##### Provided information #####

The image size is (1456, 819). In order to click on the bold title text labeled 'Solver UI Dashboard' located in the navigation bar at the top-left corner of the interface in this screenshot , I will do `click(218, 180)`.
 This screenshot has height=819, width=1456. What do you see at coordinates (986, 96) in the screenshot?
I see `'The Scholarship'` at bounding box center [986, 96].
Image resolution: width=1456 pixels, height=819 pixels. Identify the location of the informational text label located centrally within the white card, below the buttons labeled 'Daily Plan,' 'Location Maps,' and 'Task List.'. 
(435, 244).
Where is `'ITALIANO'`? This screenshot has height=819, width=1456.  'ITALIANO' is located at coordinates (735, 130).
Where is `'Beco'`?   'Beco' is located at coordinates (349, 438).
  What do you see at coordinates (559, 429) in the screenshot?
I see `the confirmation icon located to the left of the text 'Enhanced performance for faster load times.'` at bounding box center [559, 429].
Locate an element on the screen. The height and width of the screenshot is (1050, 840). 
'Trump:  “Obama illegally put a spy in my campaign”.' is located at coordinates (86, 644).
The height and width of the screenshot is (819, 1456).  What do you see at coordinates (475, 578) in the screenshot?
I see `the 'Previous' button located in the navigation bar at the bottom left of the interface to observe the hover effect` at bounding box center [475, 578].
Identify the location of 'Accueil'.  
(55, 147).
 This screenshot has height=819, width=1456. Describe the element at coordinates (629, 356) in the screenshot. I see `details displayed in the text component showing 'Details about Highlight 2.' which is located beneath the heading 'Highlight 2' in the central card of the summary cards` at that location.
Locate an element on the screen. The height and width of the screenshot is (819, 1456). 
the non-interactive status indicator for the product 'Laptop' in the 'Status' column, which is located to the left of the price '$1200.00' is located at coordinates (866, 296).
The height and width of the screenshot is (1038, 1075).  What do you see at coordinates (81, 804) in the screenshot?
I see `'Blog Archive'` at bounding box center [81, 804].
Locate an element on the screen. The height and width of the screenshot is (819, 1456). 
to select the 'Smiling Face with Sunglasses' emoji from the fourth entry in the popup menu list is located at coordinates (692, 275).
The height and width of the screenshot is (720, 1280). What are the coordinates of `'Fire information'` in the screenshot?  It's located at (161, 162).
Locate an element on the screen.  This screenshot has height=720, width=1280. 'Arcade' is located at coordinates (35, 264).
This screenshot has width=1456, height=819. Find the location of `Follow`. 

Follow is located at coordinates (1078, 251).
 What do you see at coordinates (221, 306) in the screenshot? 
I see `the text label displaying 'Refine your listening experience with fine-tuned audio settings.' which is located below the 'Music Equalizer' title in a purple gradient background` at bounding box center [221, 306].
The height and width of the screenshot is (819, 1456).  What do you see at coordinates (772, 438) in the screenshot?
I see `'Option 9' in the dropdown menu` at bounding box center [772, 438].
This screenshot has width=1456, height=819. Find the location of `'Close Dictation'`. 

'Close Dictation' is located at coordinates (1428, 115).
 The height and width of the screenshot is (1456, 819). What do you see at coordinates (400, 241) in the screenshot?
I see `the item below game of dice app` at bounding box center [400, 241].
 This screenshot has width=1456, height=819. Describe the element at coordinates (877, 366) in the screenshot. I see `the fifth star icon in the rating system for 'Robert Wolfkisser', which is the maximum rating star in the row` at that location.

#####

### Objective
Duplicate the records word for word, from the very first line down to the line that contains "center [475, 578].", with that line included.

### Result for this exercise
The image size is (1456, 819). In order to click on the bold title text labeled 'Solver UI Dashboard' located in the navigation bar at the top-left corner of the interface in this screenshot , I will do `click(218, 180)`.
 This screenshot has height=819, width=1456. What do you see at coordinates (986, 96) in the screenshot?
I see `'The Scholarship'` at bounding box center [986, 96].
Image resolution: width=1456 pixels, height=819 pixels. Identify the location of the informational text label located centrally within the white card, below the buttons labeled 'Daily Plan,' 'Location Maps,' and 'Task List.'. 
(435, 244).
Where is `'ITALIANO'`? This screenshot has height=819, width=1456.  'ITALIANO' is located at coordinates (735, 130).
Where is `'Beco'`?   'Beco' is located at coordinates (349, 438).
  What do you see at coordinates (559, 429) in the screenshot?
I see `the confirmation icon located to the left of the text 'Enhanced performance for faster load times.'` at bounding box center [559, 429].
Locate an element on the screen. The height and width of the screenshot is (1050, 840). 
'Trump:  “Obama illegally put a spy in my campaign”.' is located at coordinates (86, 644).
The height and width of the screenshot is (819, 1456).  What do you see at coordinates (475, 578) in the screenshot?
I see `the 'Previous' button located in the navigation bar at the bottom left of the interface to observe the hover effect` at bounding box center [475, 578].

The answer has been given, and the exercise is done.